Right to Life / Livelihood

India: Nilabatibehera v State of Orissa, 1993 SCC 746

A mother wrote a letter to the Supreme Court of India, requesting monetary compensation for the death of her 22-year-old son, who died in police custody. She claimed that her son was beaten to death. The Supreme Court took up her case.

“Article 9 (5) of the International Covenant on Civil and Political Rights, 1966 lays down that anyone who has been the victim of unlawful arrest or detention shall have an enforceable right to compensation.. This Covenant has been ratified by India,56 which means that the State has undertaken to abide by its terms . . . The State has a .duty of care. to ensure that the guarantee of Article 21 is not denied to anyone. This .duty of care. is strict and admits no exceptions the Court said. The State must take responsibility by paying compensation to the near and dear ones of a person, who has been deprived of her/ his life by the wrongful acts of its agents. However, the Court affirmed that the State has a right to recover the compensation amount from the wrongdoers.”

A Bangladeshi woman was gang raped by railroad employees. She was then raped again by her rescuer.
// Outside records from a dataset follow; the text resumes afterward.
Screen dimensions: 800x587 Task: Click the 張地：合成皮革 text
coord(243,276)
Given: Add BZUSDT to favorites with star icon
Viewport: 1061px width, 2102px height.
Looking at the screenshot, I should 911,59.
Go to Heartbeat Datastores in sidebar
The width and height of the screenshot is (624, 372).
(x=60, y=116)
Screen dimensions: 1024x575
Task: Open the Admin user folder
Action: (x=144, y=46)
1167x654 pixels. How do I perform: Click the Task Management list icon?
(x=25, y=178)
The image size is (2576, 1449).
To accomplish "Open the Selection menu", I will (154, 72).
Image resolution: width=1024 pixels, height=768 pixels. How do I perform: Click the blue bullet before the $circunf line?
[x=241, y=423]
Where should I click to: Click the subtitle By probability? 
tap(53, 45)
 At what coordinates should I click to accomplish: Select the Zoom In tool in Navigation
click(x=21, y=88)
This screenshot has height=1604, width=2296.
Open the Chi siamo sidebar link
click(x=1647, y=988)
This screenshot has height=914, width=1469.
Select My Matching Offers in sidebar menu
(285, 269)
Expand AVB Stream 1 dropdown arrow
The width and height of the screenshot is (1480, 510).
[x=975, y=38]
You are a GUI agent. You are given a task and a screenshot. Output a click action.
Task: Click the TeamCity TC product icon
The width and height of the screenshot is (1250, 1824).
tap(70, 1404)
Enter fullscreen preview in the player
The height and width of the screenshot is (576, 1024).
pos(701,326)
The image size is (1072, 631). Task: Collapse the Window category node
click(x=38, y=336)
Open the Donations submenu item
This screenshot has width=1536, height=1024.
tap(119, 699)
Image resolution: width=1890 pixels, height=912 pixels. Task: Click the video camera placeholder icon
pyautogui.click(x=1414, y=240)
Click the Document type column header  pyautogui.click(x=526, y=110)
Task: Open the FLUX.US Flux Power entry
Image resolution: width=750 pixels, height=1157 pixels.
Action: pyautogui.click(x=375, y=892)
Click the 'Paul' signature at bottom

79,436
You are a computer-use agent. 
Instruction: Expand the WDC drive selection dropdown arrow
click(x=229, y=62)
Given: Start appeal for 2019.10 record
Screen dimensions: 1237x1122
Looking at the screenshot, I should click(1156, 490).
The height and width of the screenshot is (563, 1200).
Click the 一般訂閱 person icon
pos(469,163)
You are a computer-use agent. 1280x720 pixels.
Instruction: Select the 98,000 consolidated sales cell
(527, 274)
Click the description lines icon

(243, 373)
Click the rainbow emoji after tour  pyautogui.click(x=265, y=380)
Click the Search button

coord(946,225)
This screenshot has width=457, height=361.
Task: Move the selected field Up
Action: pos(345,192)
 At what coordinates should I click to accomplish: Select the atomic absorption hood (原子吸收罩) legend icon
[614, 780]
The Supreme Court rejected the argument that the woman, as a foreigner, was not afforded certain constitutional protections. Some provisions of the Indian Constitution refer to ''citizens'' while others refer to ''persons''. Regardless, the Court held that ''life'' as used in Article 21 must be interpreted consistently with the Universal Declaration of Human Rights. Thus, Article 21 protections protect both citizens and non-citizens. Since rape is a violation of Article 21's fundamental right to life, the victim was entitled to compensation.

The inhabitants of a number of informal settlements in Dhaka were evicted by the government without notice. Their homes were also demolished by bulldozers. The Supreme Court of Bangladesh referred to the Indian Supreme Court case of Olga Tellis v Bombay Municipal Corporation, [1985]. It held that there was a fundamental right to livelihood which derived from such fundamental rights as the right to life, dignity, and equal protection of the law. The government, then, had to ensure that its people had the basic provisions of life, including shelter. The Court also directed the government to make guidelines for the resettlement of inhabitants of informal settlements. Thus, even though the Supreme Court of Bangladesh was not bound by the decisions of the Supreme Court of India, it was nevertheless influenced by at least one of them.